BS survey utils

This repository contains utilities and data developed to support the registered report: How Do Code Smells Affect Skill Growth in Scratch Novice Programmers?

It includes two Python scripts designed to automate and parallelize the processing of Scratch projects using Litterbox, as well as fetching project titles from the Scratch API.

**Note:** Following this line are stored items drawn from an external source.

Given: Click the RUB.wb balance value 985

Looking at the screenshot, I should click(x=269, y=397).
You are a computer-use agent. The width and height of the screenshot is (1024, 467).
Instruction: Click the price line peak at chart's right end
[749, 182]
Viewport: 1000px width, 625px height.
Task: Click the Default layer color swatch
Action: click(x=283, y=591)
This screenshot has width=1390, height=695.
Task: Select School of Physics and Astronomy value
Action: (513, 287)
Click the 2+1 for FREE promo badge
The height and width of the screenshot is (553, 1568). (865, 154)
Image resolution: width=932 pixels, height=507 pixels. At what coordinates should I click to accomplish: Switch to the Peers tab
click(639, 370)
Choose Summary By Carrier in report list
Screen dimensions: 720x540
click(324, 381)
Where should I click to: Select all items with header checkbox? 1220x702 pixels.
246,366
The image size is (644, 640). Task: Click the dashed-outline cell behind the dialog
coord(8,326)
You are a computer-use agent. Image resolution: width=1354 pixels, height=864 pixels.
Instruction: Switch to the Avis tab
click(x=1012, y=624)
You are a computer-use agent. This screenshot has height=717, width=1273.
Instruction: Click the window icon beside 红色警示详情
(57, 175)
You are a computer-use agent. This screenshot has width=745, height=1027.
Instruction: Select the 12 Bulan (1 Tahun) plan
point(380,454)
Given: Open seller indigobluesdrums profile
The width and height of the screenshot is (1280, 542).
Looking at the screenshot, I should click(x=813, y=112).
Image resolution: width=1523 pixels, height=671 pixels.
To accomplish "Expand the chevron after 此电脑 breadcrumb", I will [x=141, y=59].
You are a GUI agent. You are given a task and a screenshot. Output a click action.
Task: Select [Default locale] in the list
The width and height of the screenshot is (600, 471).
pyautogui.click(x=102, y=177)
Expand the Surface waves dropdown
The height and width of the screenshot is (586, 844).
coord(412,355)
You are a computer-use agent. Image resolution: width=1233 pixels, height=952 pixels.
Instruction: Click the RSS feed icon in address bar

This work builds upon and complements the following repositories:

197_BSsurvey_multiproceso_litterbox.py

Overview

A multiprocessing script to execute Litterbox in batch mode, reading a list of projects from a CSV file (one project per row). It supports automatic resumption, skipping failed projects, and consolidating results into a single CSV.

Key Features

Automatic Resumption: Skips projects already in ok_projects.txt and retries those in failed_projects.txt.
Skip Failed Projects: Optionally ignore projects already marked as failed.
No Temporary Files: Temporary files are always deleted after each run.
State Files: Only ok_projects.txt, failed_projects.txt, and last_project_processed.txt are maintained.
CSV per Worker: Option to write a single CSV per process.
Consolidation: Generate a unified CSV at the end.

Usage Example

python 197_BSsurvey_multiproceso_litterbox.py \
  --csv "path/to/projects.csv" \
  --jar "path/to/Litterbox-1.9.2.full.jar" \
  --results-dir "path/to/results" \
  --output-dir "path/to/output" \
  --logs-dir "path/to/logs" \
  --tmp-dir "path/to/tmp" \
  --state-dir "path/to/state" \
  --max-workers 4 --timeout 1620 \
  --single-csv-per-worker --consolidate --auto-resume

Arguments

Argument	Description
`--csv`	Path to the CSV file containing projects.
`--jar`	Path to the Litterbox JAR file.
`--results-dir`	Base directory for Litterbox results.
`--output-dir`	Directory to save output CSVs.
`--logs-dir`	Directory for log files.
`--tmp-dir`	Directory for temporary files.
`--state-dir`	Directory for state files.
`--java-bin`	Path to Java binary (if not in PATH).
`--timeout`	Timeout per project (in seconds).
`--max-workers`	Maximum number of parallel processes.
`--retries`	Number of retries for failed projects.
`--resume-failed`	(Legacy) Process only projects in `failed_projects.txt`.
`--auto-resume`	Skip OK projects and retry failed ones.
`--skip-failed`	Skip projects already marked as failed.
`--single-csv-per-worker`	Write a single CSV per process.
`--consolidate`	Generate a unified CSV at the end.
`--dry-run`	Print what would be done without executing Java.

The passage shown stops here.